=== Supplied entries ===

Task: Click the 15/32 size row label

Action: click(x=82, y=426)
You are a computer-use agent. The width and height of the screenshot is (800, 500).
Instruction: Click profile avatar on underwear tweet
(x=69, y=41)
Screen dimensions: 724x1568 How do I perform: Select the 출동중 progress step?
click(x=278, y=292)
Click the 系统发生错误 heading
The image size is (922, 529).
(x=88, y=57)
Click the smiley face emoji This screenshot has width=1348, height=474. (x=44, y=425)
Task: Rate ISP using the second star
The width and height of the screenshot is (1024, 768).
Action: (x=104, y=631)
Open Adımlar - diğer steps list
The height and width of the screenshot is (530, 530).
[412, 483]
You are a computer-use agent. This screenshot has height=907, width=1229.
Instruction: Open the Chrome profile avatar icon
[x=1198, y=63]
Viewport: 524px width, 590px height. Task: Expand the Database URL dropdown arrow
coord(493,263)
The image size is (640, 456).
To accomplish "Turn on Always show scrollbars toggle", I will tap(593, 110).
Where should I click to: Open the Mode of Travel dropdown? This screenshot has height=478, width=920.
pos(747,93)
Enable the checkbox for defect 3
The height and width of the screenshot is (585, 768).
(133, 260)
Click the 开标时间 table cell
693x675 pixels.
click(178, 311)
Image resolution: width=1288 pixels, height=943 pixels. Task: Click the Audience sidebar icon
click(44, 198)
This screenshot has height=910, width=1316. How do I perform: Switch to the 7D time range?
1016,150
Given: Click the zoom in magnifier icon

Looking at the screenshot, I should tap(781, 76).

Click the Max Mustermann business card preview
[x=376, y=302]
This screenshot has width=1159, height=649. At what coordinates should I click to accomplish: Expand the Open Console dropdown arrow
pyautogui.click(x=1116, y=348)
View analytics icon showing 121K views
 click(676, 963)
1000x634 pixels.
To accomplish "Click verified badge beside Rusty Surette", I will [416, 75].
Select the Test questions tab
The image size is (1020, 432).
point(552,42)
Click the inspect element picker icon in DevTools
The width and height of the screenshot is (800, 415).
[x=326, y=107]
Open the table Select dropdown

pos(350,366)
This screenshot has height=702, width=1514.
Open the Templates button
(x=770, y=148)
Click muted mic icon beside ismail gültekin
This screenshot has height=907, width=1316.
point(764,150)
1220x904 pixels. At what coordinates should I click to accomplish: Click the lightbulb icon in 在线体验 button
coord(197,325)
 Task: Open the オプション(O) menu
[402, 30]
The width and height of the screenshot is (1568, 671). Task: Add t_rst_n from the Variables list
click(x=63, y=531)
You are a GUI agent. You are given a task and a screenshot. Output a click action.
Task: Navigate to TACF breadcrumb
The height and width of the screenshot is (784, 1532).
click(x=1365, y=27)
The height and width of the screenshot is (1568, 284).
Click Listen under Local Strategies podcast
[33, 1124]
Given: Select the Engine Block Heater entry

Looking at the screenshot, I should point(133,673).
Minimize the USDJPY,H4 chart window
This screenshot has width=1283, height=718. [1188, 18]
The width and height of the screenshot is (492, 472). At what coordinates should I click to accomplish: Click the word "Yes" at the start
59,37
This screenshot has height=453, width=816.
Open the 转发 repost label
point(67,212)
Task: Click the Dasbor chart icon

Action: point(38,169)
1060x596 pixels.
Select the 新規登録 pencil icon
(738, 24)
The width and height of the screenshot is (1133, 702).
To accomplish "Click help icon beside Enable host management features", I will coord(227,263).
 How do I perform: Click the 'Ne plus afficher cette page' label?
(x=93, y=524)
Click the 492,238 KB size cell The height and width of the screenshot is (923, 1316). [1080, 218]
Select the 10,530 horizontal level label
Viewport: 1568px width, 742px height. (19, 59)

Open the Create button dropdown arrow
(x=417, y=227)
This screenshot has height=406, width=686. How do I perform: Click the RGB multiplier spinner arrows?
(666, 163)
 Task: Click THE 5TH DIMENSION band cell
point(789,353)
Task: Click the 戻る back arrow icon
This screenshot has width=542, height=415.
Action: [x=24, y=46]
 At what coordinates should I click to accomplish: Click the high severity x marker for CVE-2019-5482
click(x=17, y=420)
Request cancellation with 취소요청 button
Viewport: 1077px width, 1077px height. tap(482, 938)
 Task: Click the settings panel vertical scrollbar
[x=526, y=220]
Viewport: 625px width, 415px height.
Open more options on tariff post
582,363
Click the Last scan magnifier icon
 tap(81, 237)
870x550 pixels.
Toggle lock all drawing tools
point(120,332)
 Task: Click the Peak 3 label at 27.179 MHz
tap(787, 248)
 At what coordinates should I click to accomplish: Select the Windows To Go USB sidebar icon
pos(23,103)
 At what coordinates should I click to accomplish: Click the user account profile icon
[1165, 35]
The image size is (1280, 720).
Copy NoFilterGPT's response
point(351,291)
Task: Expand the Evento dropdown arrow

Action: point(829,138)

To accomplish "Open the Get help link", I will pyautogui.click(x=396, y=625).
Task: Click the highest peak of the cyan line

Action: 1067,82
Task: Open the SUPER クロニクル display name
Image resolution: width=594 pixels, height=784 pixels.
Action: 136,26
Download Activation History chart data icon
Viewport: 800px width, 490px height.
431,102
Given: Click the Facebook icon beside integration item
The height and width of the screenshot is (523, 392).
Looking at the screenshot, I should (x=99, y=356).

===

Look above for the line with "Select the 新規登録 pencil icon" and the line with "Task: Open the SUPER クロニクル display name"; transcribe both and all lines in between, exactly, and nothing else.

Select the 新規登録 pencil icon
(738, 24)
The width and height of the screenshot is (1133, 702).
To accomplish "Click help icon beside Enable host management features", I will coord(227,263).
 How do I perform: Click the 'Ne plus afficher cette page' label?
(x=93, y=524)
Click the 492,238 KB size cell The height and width of the screenshot is (923, 1316). [1080, 218]
Select the 10,530 horizontal level label
Viewport: 1568px width, 742px height. (19, 59)

Open the Create button dropdown arrow
(x=417, y=227)
This screenshot has height=406, width=686. How do I perform: Click the RGB multiplier spinner arrows?
(666, 163)
 Task: Click THE 5TH DIMENSION band cell
point(789,353)
Task: Click the 戻る back arrow icon
This screenshot has width=542, height=415.
Action: [x=24, y=46]
 At what coordinates should I click to accomplish: Click the high severity x marker for CVE-2019-5482
click(x=17, y=420)
Request cancellation with 취소요청 button
Viewport: 1077px width, 1077px height. tap(482, 938)
 Task: Click the settings panel vertical scrollbar
[x=526, y=220]
Viewport: 625px width, 415px height.
Open more options on tariff post
582,363
Click the Last scan magnifier icon
 tap(81, 237)
870x550 pixels.
Toggle lock all drawing tools
point(120,332)
 Task: Click the Peak 3 label at 27.179 MHz
tap(787, 248)
 At what coordinates should I click to accomplish: Select the Windows To Go USB sidebar icon
pos(23,103)
 At what coordinates should I click to accomplish: Click the user account profile icon
[1165, 35]
The image size is (1280, 720).
Copy NoFilterGPT's response
point(351,291)
Task: Expand the Evento dropdown arrow

Action: point(829,138)

To accomplish "Open the Get help link", I will pyautogui.click(x=396, y=625).
Task: Click the highest peak of the cyan line

Action: 1067,82
Task: Open the SUPER クロニクル display name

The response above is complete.